The zoo of prime numbers did not accustom us to so much simplicity and

absence of special constraints.

In spite of similar formal aspects, we are far here from the idea that

for any k, there is a polynomial of degree n which gives distinct

positive primes for the first k integers.

Paradoxical situation : we have a lot of difficulties to find out one

quadratic polynomial giving more than 40 distinct positive prime

numbers , and during this time one can imagine the existence of a

quadratic polynomial P(x) giving distinct and positive prime numbers

when x goes from 0 to 10^10 ...

Regards,

Patrick Capelle. - Only a comment.

If you want to prove a polynomials P(x) is prime,

isnt enough to determine the assoiated roots.

E.g. P(x)=x^2+2

The number N is P(x) which can base expanded in

some base b as

N=\sum_{i=0}^m c_i b^i .

Determining the roots and the coefficients I claim

is order \ln^3(N), which is a rough estimate here

because I didnt let N vary and I didnt include what

the value of m is. So you have to polynomials evaluated

in the different bases b with the same coefficients c_i.
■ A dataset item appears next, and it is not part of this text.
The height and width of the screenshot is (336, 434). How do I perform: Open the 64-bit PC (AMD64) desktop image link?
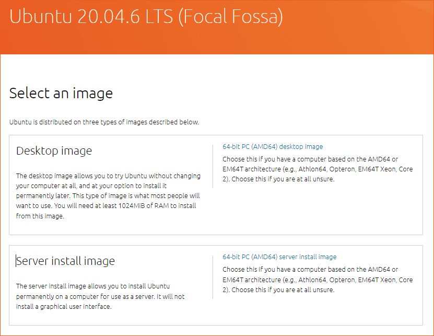tap(273, 147)
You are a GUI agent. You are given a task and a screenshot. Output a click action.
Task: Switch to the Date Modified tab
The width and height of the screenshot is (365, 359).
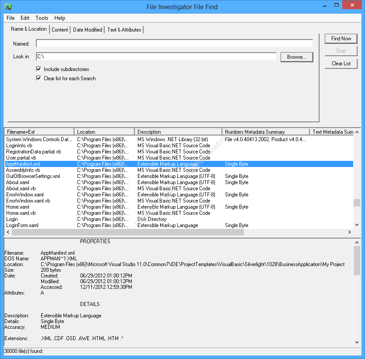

The number of real c.c. pairs (x-\alpha_i)*(x-\alpha_j)^\star

= integer or (x-\alpha_i) an integer span the prime factors.

Arent there theorems that tell you when polynomials have

non-integer root pairs so that you can make a statement

towards their construction. I think there are. There

should be large classes of integers N of the same degree

and with the same coefficients c_j but with varying base;

I think these can be constructed in ln^3 N_{max} time with

N_{max} being the largest integer considered.

The construction I refer to is given in Fast Factoring

by Dr. Gordon Chalmers. - --- gordon_as_number <gordon_as_number@...> wrote:
> Only a comment.

First you need to specify the ring in which you're working.

>

> If you want to prove a polynomials P(x) is prime,

You do not do so.

One cannot assume Z[x] given that many of the examples we've seen have

been instead in Q[x].

> isnt enough to determine the assoiated roots.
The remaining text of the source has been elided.